Pas nécessairement mon genre, Louis, disons-le tout de suite, je préfère les
hommes qui parlent plus et qui forcent moins, mais une appréciation de 9.2 (sur
10), battant même les cotes de cinéphiles pour le dernier blockbuster américain, ça impose le respect.
Oeuvre extrêmement compétente mais qui ne
casse rien, ce n'est pas tant le film qu'on applaudit, j'ai l'impression, que l'histoire
de ce Samson québécois dont la détermination n'a d'égale que sa force de boeuf.
Une histoire de héros invraisemblable dont le cinéma raffole. Vous changez de
siècle et de sport, et vous vous retrouvez, en fait, devant Maurice Richard, le
film. Même fond de grosse misère noire, même personnage d'homme quasi muet incarnant
la résistance brute, entêtée et peu loquace, de tout un peuple, même belle et dévouée
épouse, paraissant toujours plus sophistiquée que son mari, le signe que le
héros est non seulement un homme fort et vaillant mais aussi (c'est un film,
après tout) sexuellement puissant.
Une vraie belle histoire, c'est sûr, qui a
le mérite d'appartenir à tous ceux qui ont un nom "canadien français".
Pourquoi alors en suis-je sortie si peu remuée? La recette est-elle finalement trop
éculée? Ou serait-il temps de renouveler nos mythes fondateurs?
La message de Louis Cyr, à l'instar du film sur le célèbre hockeyeur, c'est résistez
et vous vaincrez. "La seule chose qui me sépare de la misère", dit
notre jeune Hercule, "c'est de lever cet haltère." Il y a un avenir
après les grandes noirceurs, en d'autres mots, il y a l'éducation, des cours de
piano, des beaux champs de patates, des trophées, un public admiratif. Et tout
ça en français. Sans méchants Anglos pour nous crier des noms. On est d'accord.
Seulement, ça fait au moins 50 ans qu'on est plus là, qu'on est dans une autre
genre de misère, existentielle, celle-là, encore pas très bien définie mais dont
parle abondamment nos jeunes cinéastes, devant des salles décidément beaucoup
moins remplies.
Entre les combats glorieux offerts par Louis Cyr et Maurice Richard, et l'angoisse de ne pas savoir où on s'en va, étalée
dans les films d'aujourd'hui, il y a un gouffre immense. Où est passé
l'avenir?, pourrait-on demander. On peut toujours accuser les films des jeunes cinéastes
d'être trop noirs mais alors les films historiques, eux, ne sont-ils pas un peu
trop clinquants, un peu trop arrangés avec le gars des vues?

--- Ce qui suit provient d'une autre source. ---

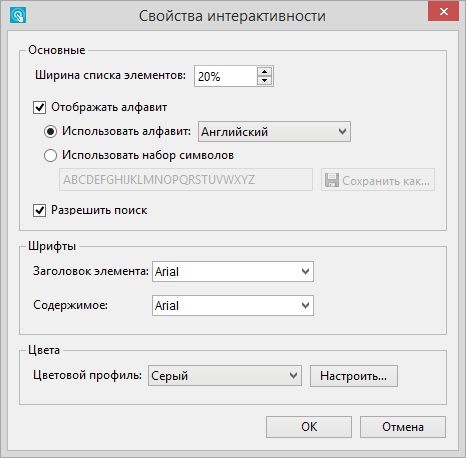Expand the Содержимое font dropdown
This screenshot has width=466, height=458.
pos(233,305)
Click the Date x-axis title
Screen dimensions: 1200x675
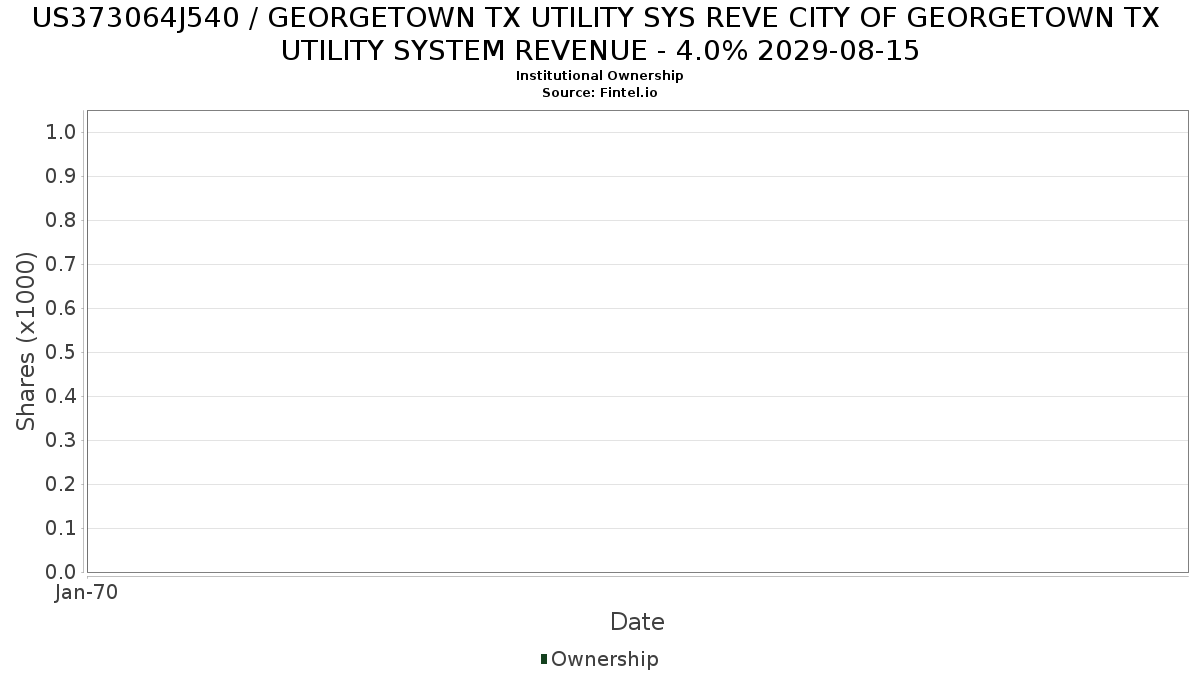click(x=637, y=622)

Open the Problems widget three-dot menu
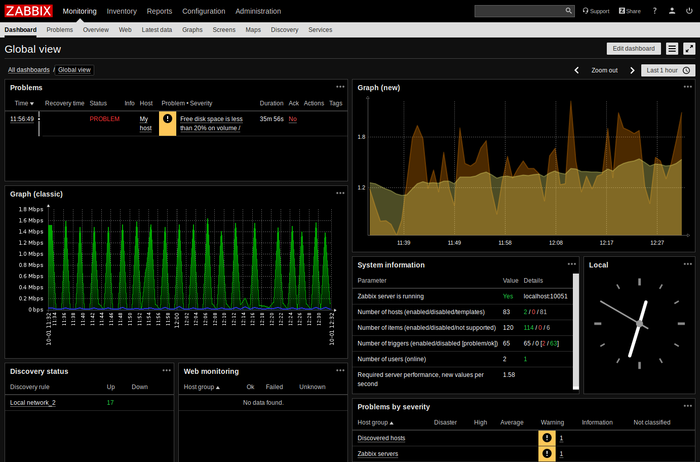340,87
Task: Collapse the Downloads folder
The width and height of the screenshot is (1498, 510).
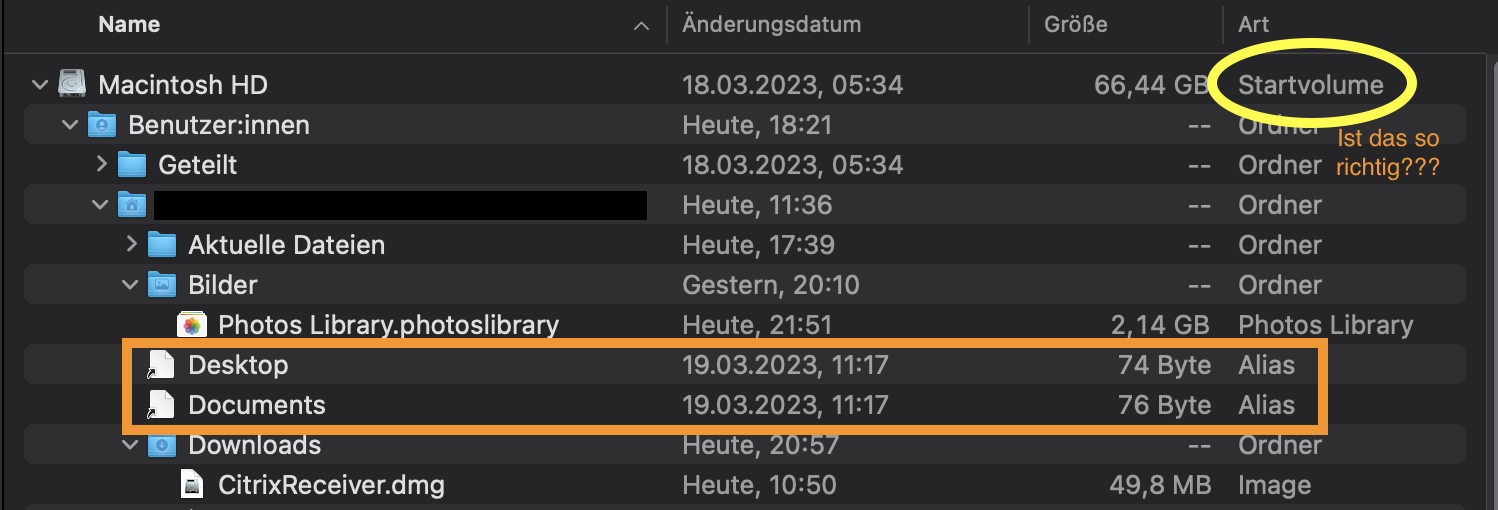Action: (130, 445)
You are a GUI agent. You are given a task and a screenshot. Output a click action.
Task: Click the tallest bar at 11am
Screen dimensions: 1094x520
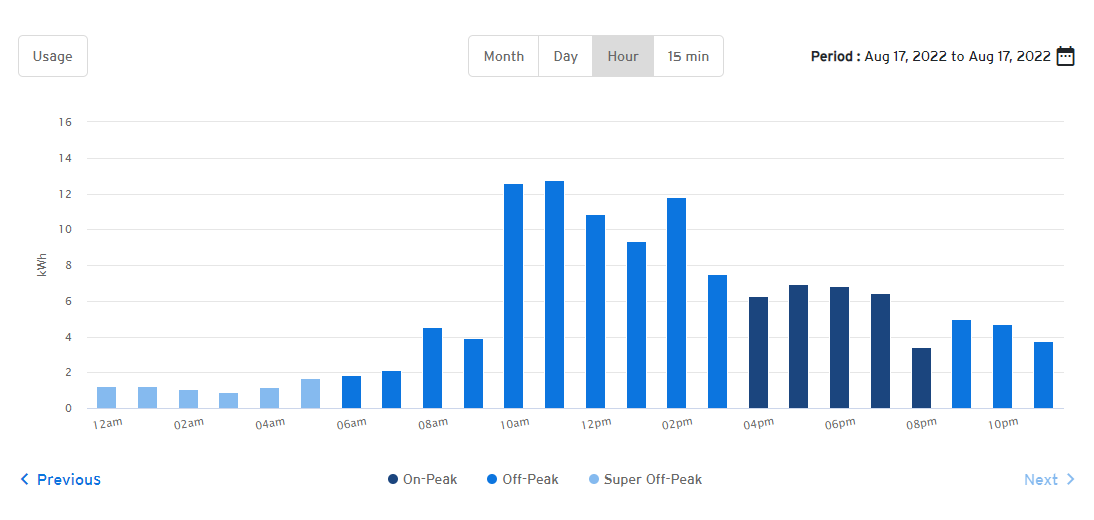555,295
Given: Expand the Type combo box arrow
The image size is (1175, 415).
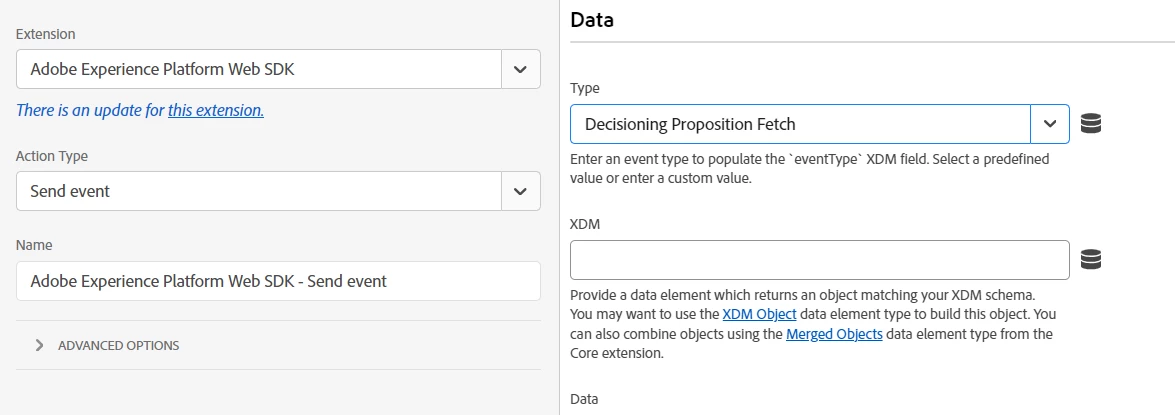Looking at the screenshot, I should [x=1049, y=124].
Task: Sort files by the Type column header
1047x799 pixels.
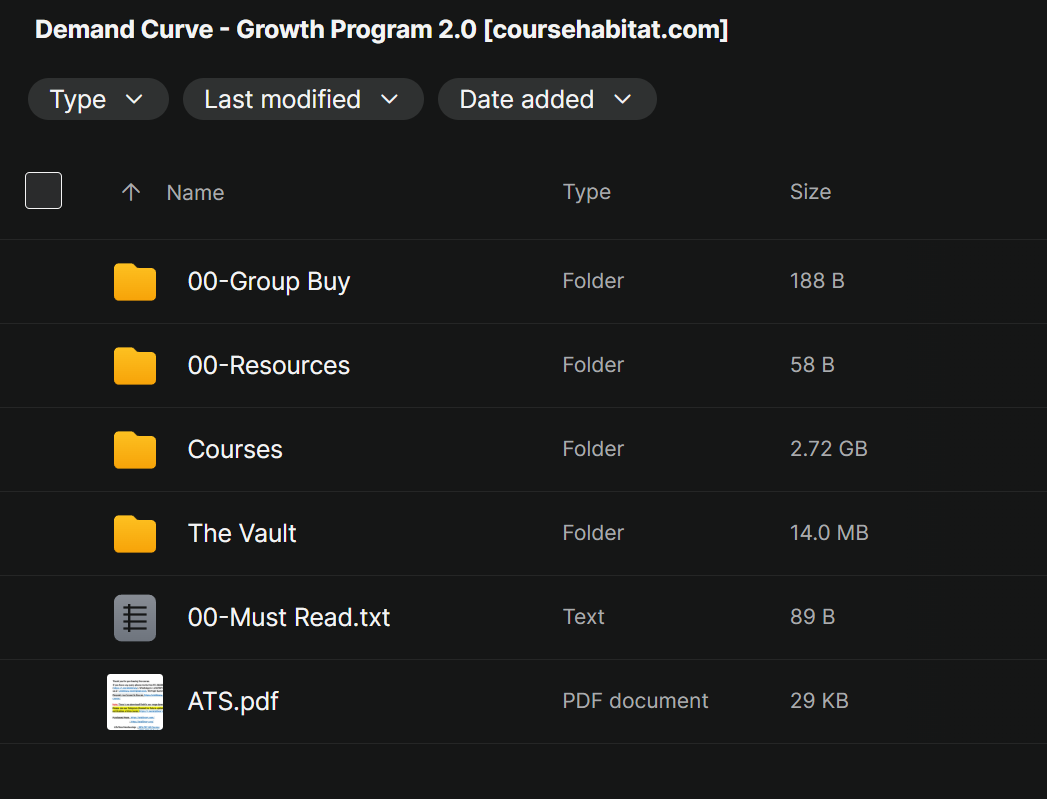Action: point(586,192)
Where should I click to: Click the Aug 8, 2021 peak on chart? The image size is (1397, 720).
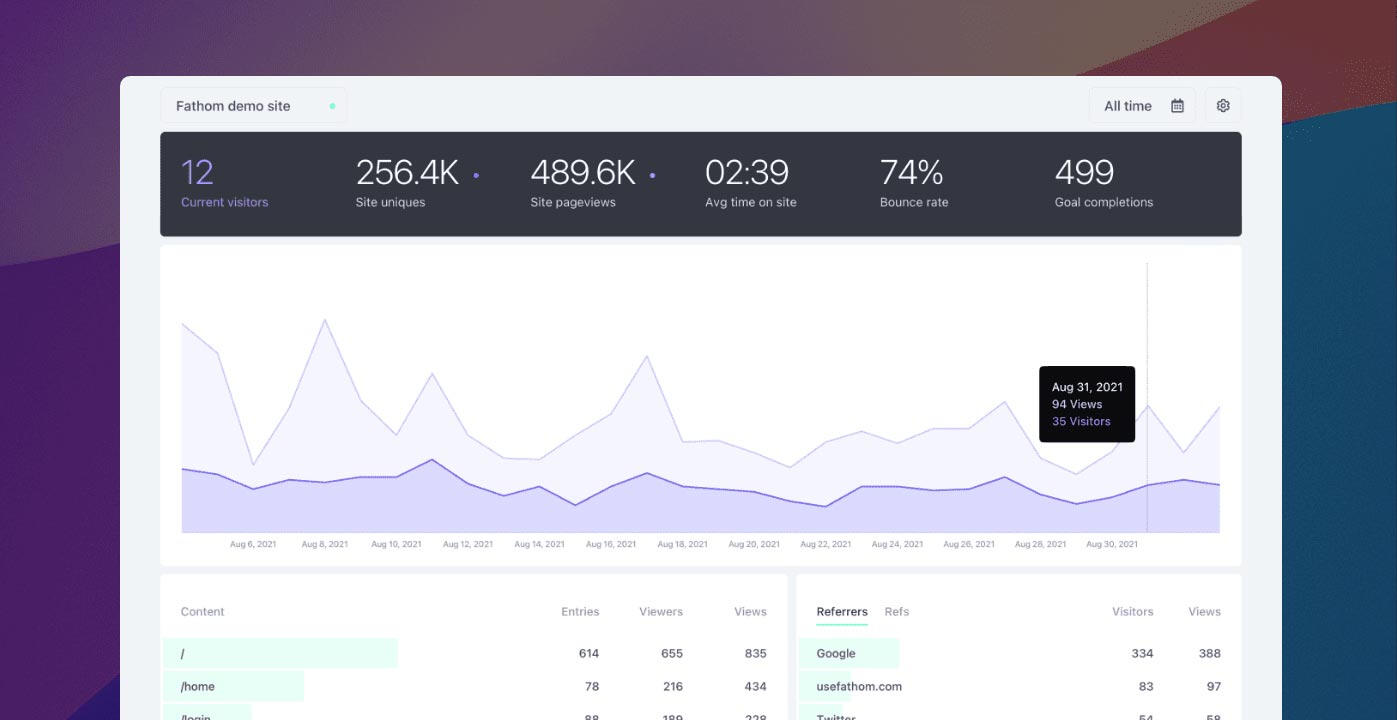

Un exemple: dans le film, Louis Cyr meurt
dans sa maison de ferme, bercé par la douce mélodie de piano que concède de lui
jouer sa fille, enfin réconciliée avec lui. L'avenir s'annonce bon pour la
famille, l'éducation et les bonnes manières. Dans les faits, l'homme fort est
mort dans la maison de sa fille et son gendre, un homme qui plus tard enfermera
sa femme à St-Jean-de-Dieu pour la tricher de son héritage. Pas exactement des
lendemains qui chantent.
Le cinéma, évidemment, c'est l'évasion, ce
que réclament à grands cris les Vincent Guzzo
de ce monde. Il en faut au cinéma québécois
comme ailleurs. Mais je me demande si ce genre de tartine ne fait pas que
gommer l'inconscient collectif, donnant l'impression "d'une race d'hommes
forts", pour reprendre le terme du Curé Labelle, alors qu'on fond, on ne
se sent pas si fort que ça et même, à en juger par notre cinéma contemporain (Continental, un film sans fusil, Nuit #1, Le Vendeur, Le Camion...),
assez désespérés merci.
Je me demande aussi si ceux qui réclament
un nationalisme "inscrit dans la continuité historique", un
nationalisme identitaire où il faut "réapprendre le sentiment de la
précarité collective", pour citer Mathieu Bock-Côté, s'ils voient dans Louis Cyr une façon de raviver la flamme. Pour ma part, je crois
que ce type de folklore aura, auprès des jeunes notamment, l'effet contraire.